## Task instructions
Reproduce the passage of the judgment excerpt from "9. I have considered" to "the present case.".

## Text
● ● ● ●

8. Per contra, Shri.M.Narendra Kumar, the learned counsel appearing for the respondents/plaintiffs supported the findings rendered by the First Appellate Court and contended that as and when the licensees /plaintiffs put up the construction of permanent nature, they are entitled for the benefit of Section 60(b) of the Indian Easements Act. It is further contended that Ext.A3 has to be read independently and it must be construed to have granted permission to put up structures in the licensed property and thus would necessarily mean that the licensor had acquiesced to the continuation of the licensees in the licensed premises, thereby leading to a case of irrevocable licence. It is further pointed out that the report of the Advocate Commissioner would clearly indicate the nature of construction made by the plaintiffs in the plaint schedule property. Therefore, it is pointed out that the First Appellate Court was justified in granting the decree of injunction by which the licensor is restrained from revoking the licence. In support of his 2025:KER:91764 R.S.A No.1076 of 2011 10 contention relied on the decision of the Supreme Court in Ram Sarup Gupta (dead) by LR s v. Bishun Narain Inter College and Others [1987 (2) SCC 555] and the decision of the Bombay High Court in M.F. De Souza v. Children's Educational Uplift Society [1958 SCC OnLine BOM 239] and also the Division Bench Decision of this Court in Indian Molasses Co. Ltd. v. Kerala State Civil Supplies Corporation Ltd. [2001 KHC 519].

9. I have considered the rival submissions raised across the Bar, perused the judgments rendered by the courts below and also the records of the present case.

10. In order to answer the substantial questions of law framed by this Court, one needs to interpret Ext.A1 document. Admittedly, the plaintiff came into possession of the plaint schedule property by virtue of Ext.A1 licence deed. It is expedient to extract the relevant clauses under Ext.A1, which would enable this Court to conclude all the substantial questions framed as above.

● ● ● ●

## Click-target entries
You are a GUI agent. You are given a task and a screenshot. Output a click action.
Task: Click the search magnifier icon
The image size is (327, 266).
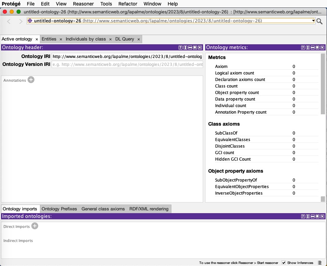click(x=319, y=21)

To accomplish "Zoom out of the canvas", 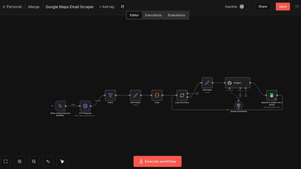I will tap(34, 161).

● ● ● ●

## Written solution
9. I have considered the rival submissions raised across the Bar, perused the judgments rendered by the courts below and also the records of the present case.